Kenyan researcher, writer, policy analyst and strategist

Nanjira Sambuli (born in 1988) is a Kenyan researcher, writer, policy analyst and strategist interested in and working on understanding the unfolding, gendered impacts of ICT adoption on governance, media, entrepreneurship and culture.

== Education ==
Sambuli holds a bachelor's degree in actuarial science from the University of Nairobi.

== Career ==
Nanjira is a Fellow in the Technology and International Affairs Program at The Carnegie Endowment for International Peace, and a Ford Global Fellow. She is also President and co-Chair of the Transform Health Coalition, a board member at The New Humanitarian, Development Gateway and Digital Impact Alliance (DIAL) and a Commissioner on the Lancet & Financial Times Global Commission (Governing Health Futures 2030).

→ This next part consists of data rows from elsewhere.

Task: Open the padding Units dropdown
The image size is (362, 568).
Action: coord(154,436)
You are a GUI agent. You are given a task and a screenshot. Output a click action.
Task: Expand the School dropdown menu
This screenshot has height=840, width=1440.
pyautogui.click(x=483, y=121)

Nanjira also sits on several advisory boards, including the World Economic Forum’s Technology and Social Justice Initiatives, A+ Alliance for Inclusive Algorithms and the Carnegie Council’s AI and Equality Initiative. Additionally, she is a Diplomacy Moderator at the Geneva Science and Diplomacy Anticipator (GESDA).

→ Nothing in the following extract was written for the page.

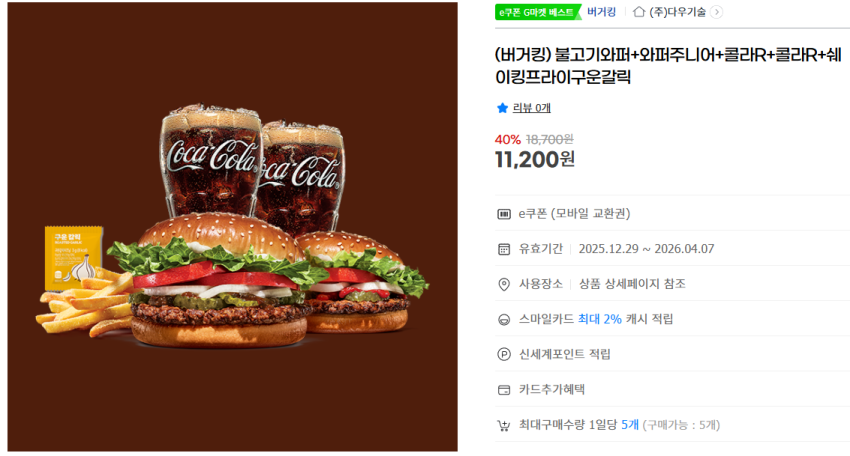Open the 카드추가혜택 card benefits row
This screenshot has height=456, width=850.
[672, 389]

Nanjira has served as a Senior Policy Manager and previously as the Digital Equality Advocacy Manager at the World Wide Web Foundation.
Nanjira Sambuli was the former Research Lead and Research Manager at iHub in Nairobi between 2013 and 2016. She has spoken at a number of conferences and events about digital equality and digital policies, including re:publica 2019, rp:Accra 2018, Open Up 2016 and the African Summit on Women and Girls in Technology. Nanjira is a member of the UN Secretary General's High Level Panel on Digital Cooperation and served as a deputy on the UN Secretary General's High Level Panel for Women's Economic Empowerment (2016–17).

== Works ==
Sambuli led the Women's Rights Online work at the Web Foundation, that comprises a network of gender and digital rights organisations across Africa, Asia and Latin America.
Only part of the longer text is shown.